Processed data/ac/poirot_investigates.txt and saved as data/ac/poirot_investigates.csv


Created new generic functions to try and speed up the process

In [176]:
def split_text_generic(text: str, pattern: str) -> List[str]:
    '''
    Splits a text into sections based on the provided regex pattern.
    
    Parameters
    ----------
    text : str
        The text to be split.
    pattern : str
        The regex pattern used to find the section breaks.
        
    Returns
    -------
    List[str]
        A list of section contents.
    '''
    compiled_pattern = re.compile(pattern, re.IGNORECASE)

    # Find all positions where the pattern appears
    section_positions = [m.start() for m in compiled_pattern.finditer(text)]

    sections = []

    # Split the text based on pattern positions
    for i in range(len(section_positions)):
        start = section_positions[i]
        end = section_positions[i+1] if i+1 < len(section_positions) else None

        # Extract the content for each section
        section_content = text[start:end].strip() if end is not None else text[start:].strip()
        sections.append(section_content)

    return sections

# Saving chapters to a CSV file
def save_sections_to_csv(chapters: List[str], file: str):
    '''
    Saves chapter contents to a CSV file with chapter numbers and content.
    
    Parameters
    ----------
    chapters : List[str]
        The list of chapter contents (e.g., chapters).
    file : str
        The path to the CSV file where the chapters will be saved.
        
    Returns
    -------
    None
    '''
    df = pd.DataFrame({
        'Chapter': [f'Chapter {i+1}' for i in range(len(chapters))],
        'Content': chapters
    })

    df.to_csv(file, index=False, encoding='utf-8')

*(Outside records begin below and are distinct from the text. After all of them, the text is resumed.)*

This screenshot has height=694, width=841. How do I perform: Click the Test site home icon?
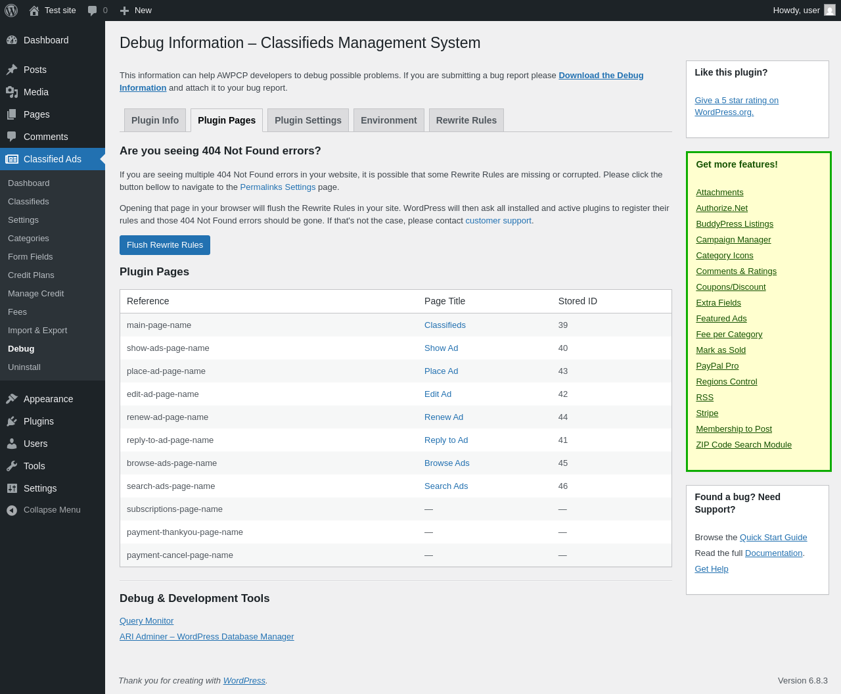coord(34,11)

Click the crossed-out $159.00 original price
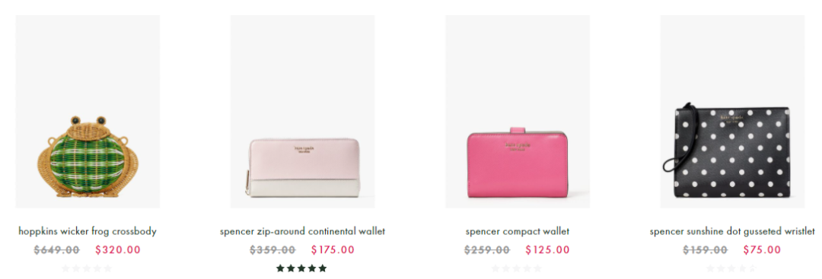coord(706,249)
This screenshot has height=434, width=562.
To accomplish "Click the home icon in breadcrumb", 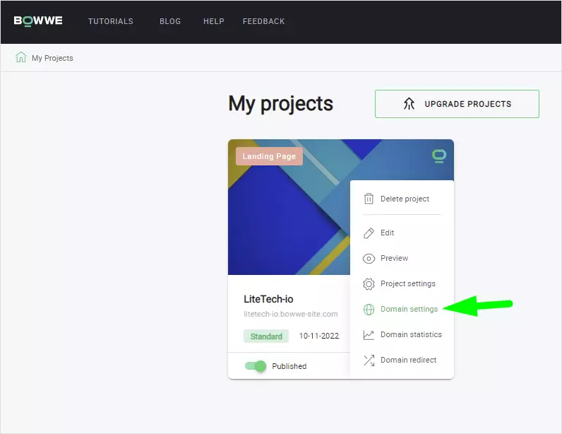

def process_file_generic(file: str, pattern: str, remove_contents: bool = False):
    '''
    Processes a single .txt file, optionally removes the first matching content based on the pattern, 
    splits it based on the provided pattern, and saves each chapter as a .csv file.

    Parameters
    ----------
    file : str
        The path to the .txt file being processed.
    pattern : str
        The regex pattern used to find the chapter breaks (e.g., "CHAPTER [IVXLCDM]+").
    remove_contents : bool, optional
        If True, removes the first matching portion of the text based on the same regex pattern.
    
    Returns
    -------
    None
    '''
    # Generate the CSV file name
    csv_name = re.sub(r'\.txt$', '.csv', file, flags=re.IGNORECASE)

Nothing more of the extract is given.